Salem is a vibrant community with a beautiful waterfront and a fascinating history. When traveling to the home of the witch trials, consider these top 9 family friendly attractions.
- Peabody Essex Museum was established by Salem’s prosperous ship captains. As the skippers sailed around the world, they collected exquisite works of art. They founded the renowned museum to share their treasures with the public. Housed in 24 historic buildings, the museum is rated as one of the best children’s art museums in the country.
- The Corwin House is Salem’s only remaining structure with a connection to the witch trials. The magistrate who lived in the residence sentenced 19 of the “witches” to die. Visitors can see period furnishings and learn what life was like in the late 17th century. The tour describes the local culture and attitudes during this tumultuous period.
- The New England Pirate Museum commemorates the buccaneer tradition. Visitors will hear about the exploits of Captain Kidd, Blackbeard and other infamous pirates who plundered the coast. During the tour, you will see a pirate ship and a cave used as a hideaway. You will also hear legends about treasure buried on the offshore islands.
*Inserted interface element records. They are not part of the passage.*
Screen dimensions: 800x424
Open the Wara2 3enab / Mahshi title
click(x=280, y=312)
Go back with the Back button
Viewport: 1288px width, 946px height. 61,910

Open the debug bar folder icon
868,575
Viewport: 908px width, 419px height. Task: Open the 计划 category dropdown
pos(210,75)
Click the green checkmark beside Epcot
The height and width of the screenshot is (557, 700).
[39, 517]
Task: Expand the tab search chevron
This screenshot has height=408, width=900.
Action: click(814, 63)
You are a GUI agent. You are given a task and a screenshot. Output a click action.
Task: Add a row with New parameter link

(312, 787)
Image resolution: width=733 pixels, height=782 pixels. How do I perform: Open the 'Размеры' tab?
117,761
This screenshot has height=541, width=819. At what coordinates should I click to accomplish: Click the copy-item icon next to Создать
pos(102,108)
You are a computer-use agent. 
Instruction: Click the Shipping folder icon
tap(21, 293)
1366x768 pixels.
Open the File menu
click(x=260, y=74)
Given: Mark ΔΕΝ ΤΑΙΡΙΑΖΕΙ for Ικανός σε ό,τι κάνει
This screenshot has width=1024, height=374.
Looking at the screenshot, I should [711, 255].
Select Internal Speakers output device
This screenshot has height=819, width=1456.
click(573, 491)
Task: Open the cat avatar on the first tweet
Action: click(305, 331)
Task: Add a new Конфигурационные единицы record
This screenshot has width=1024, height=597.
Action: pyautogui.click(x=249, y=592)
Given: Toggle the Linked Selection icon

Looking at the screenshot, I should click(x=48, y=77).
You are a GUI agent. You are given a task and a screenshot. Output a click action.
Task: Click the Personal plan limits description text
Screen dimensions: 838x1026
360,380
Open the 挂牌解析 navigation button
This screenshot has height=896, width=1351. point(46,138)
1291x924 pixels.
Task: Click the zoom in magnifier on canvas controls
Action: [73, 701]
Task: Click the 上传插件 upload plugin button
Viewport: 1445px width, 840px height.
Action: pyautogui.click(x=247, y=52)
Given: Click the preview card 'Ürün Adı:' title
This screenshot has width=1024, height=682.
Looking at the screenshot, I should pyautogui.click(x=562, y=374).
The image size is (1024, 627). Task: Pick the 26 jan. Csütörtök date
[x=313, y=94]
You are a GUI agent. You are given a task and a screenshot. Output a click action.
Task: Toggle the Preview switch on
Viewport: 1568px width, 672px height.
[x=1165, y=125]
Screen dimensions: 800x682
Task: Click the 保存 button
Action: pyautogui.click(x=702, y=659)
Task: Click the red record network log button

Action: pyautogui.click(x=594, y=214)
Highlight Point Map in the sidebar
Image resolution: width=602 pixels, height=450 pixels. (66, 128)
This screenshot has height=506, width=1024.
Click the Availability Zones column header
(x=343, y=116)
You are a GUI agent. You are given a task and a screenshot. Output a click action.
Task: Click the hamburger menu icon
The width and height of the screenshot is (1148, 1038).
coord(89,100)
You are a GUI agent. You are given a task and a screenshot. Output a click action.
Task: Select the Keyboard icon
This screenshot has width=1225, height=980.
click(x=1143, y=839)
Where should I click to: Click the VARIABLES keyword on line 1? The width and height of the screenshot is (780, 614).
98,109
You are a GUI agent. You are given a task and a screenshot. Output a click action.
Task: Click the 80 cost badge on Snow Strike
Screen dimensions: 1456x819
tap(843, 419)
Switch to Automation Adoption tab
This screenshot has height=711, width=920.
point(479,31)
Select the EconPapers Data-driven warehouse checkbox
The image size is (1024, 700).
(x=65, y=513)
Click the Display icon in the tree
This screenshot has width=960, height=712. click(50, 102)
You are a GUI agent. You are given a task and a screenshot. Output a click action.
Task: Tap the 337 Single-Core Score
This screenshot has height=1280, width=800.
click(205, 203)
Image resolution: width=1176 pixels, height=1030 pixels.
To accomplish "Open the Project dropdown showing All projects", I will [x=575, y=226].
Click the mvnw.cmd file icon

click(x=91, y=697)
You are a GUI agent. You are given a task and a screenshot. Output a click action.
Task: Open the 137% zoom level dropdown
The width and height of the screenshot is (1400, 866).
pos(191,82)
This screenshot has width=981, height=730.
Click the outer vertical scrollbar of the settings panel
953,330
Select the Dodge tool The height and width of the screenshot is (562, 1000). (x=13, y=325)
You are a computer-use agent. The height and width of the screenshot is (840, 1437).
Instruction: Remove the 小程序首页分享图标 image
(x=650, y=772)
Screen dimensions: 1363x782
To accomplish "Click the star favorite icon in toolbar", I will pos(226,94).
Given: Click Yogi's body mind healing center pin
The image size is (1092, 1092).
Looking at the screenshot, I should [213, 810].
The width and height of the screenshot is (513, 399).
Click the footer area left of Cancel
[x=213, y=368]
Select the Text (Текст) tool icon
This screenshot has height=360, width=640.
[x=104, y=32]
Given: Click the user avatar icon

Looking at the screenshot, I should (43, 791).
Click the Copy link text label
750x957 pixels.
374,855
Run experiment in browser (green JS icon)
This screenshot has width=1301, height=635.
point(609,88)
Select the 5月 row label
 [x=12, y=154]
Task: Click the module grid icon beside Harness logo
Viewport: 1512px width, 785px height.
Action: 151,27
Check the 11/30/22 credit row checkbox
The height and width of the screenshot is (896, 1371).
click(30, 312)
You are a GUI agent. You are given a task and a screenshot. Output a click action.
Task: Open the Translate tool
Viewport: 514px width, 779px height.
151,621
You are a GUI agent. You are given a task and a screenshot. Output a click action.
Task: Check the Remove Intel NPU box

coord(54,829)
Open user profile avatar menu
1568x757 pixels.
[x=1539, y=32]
- Salem Trolley takes passengers on a sightseeing trip around the historic seaport. The narrated tour takes approximately one hour. You will be regaled with the history and little known facts of Salem. The eight-mile route includes the waterfront, the House of the Seven Gables, the Salem Witch Museum and other local landmarks.
- The Witch Dungeon Museum re-creates the conditions, which the prisoners experienced during the notorious trials. Actors use dialogue from actual trial transcripts to re-create pivotal scenes. You can view Gallows Hill as it would have appeared in 1692. The museum also sponsors several educational programs.
- Salem Maritime National Historic Site pays tribute to the seafarers who helped build the nation’s economy. The nine-acre park includes the wharves, a customs house and a reconstructed tall ship. You can hear the tales of the spice trade, pirates and Revolutionary War privateers. The museum hosts junior ranger badge activities.
- The House of the Seven Gables was built in 1668. Visits to the home, inspired Nathaniel Hawthorne to use it as the setting for his famous 1851 novel. Guides take you on a tour of this historic mansion. Highlights include gardens, numerous artifacts and outbuildings. One unusual architectural feature is a secret stairway.
- Pioneer Village is the nation’s first living history museum. There are several hands-on exhibits and live demonstrations depicting 1630s Puritan life. Led by costumed interpreters, the tour takes approximately 1.5 hours. Children can play colonial era games and take turns in the stocks.
- The Salem Wax Museum uses life-like figures arranged in various scenes to depict historical moments in the city’s past. In addition to various multimedia presentations and guided tours, the museum has interactive programs for children. Interesting activities include making wax figures and working in Frankenstein’s Laboratory.